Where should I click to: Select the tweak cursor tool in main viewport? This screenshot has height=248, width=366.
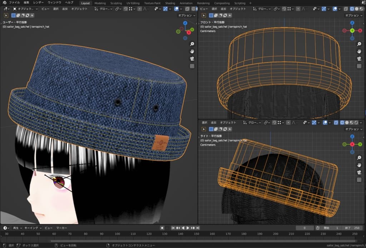point(6,15)
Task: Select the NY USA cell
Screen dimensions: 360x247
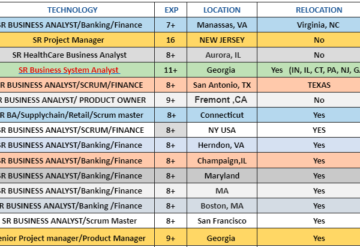Action: point(222,130)
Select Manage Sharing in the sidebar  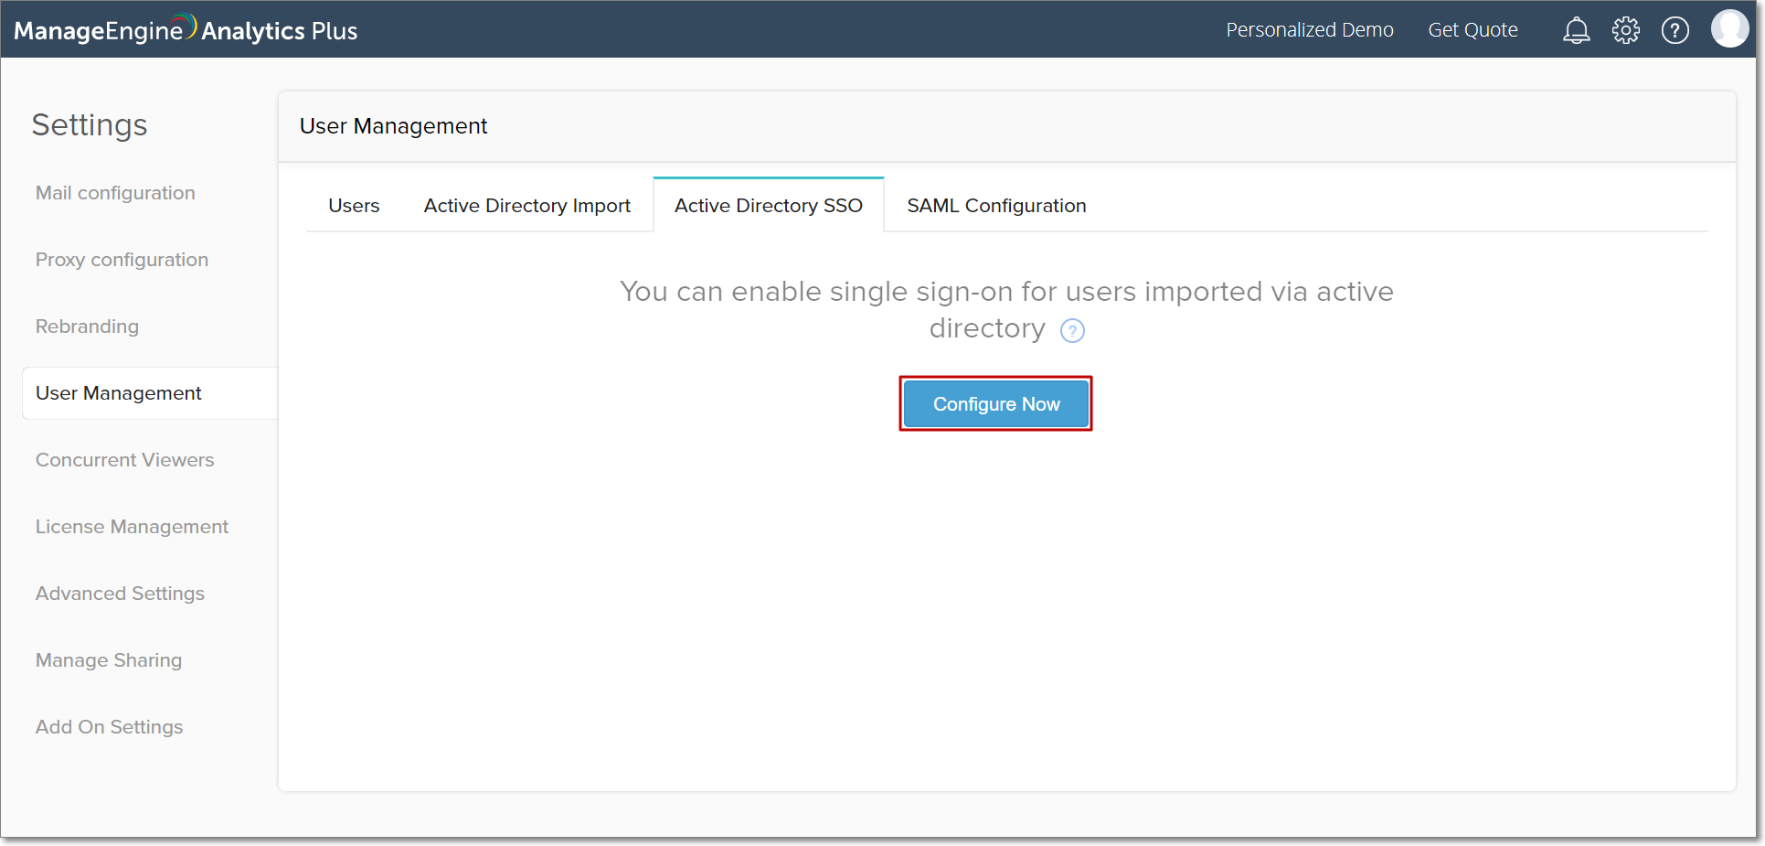[x=109, y=660]
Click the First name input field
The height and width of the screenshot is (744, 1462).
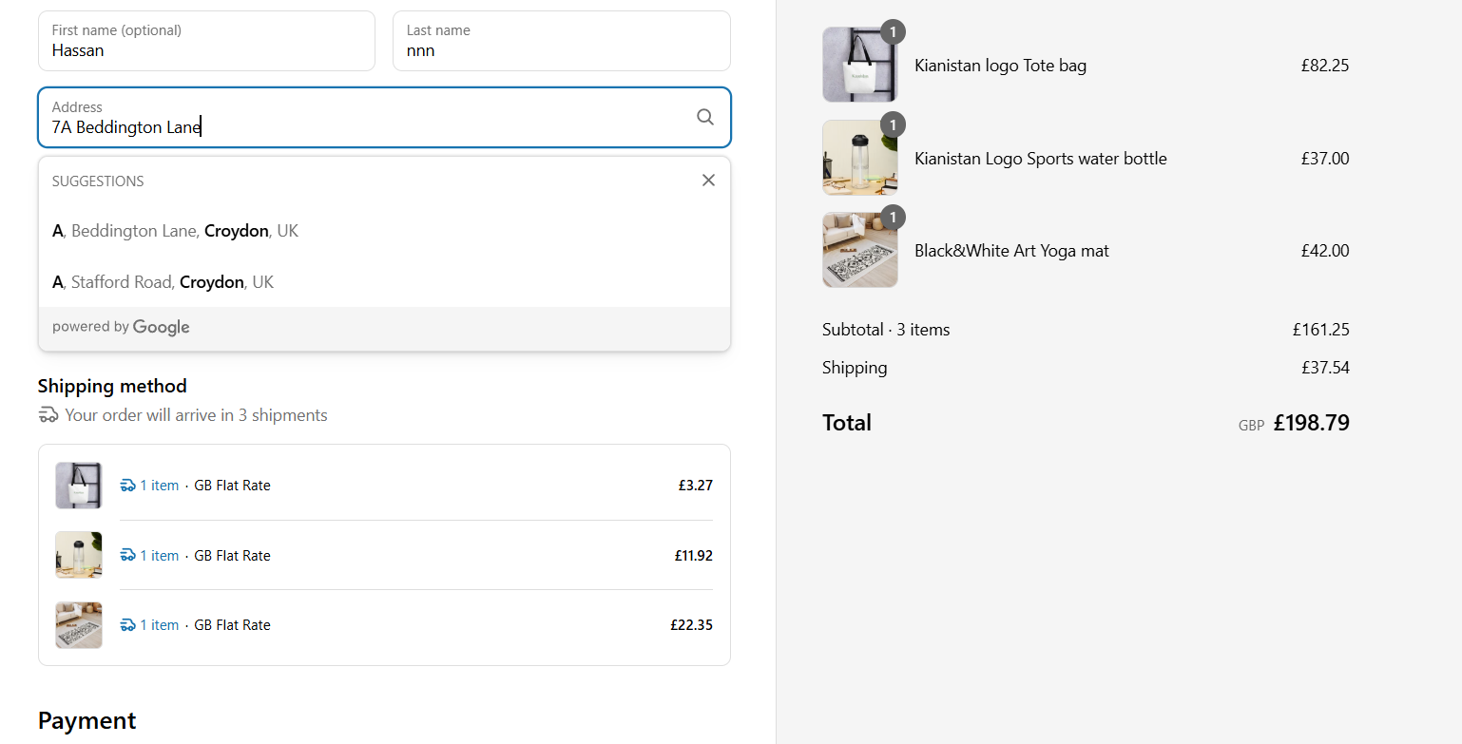point(206,42)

-------------------------

Set problem: Filter the rows above and copy every line that contains the string "height". Case counts.

The result:
Where should I click to: Select the tweak cursor tool in main viewport? This screenshot has height=248, width=366.
The height and width of the screenshot is (744, 1462).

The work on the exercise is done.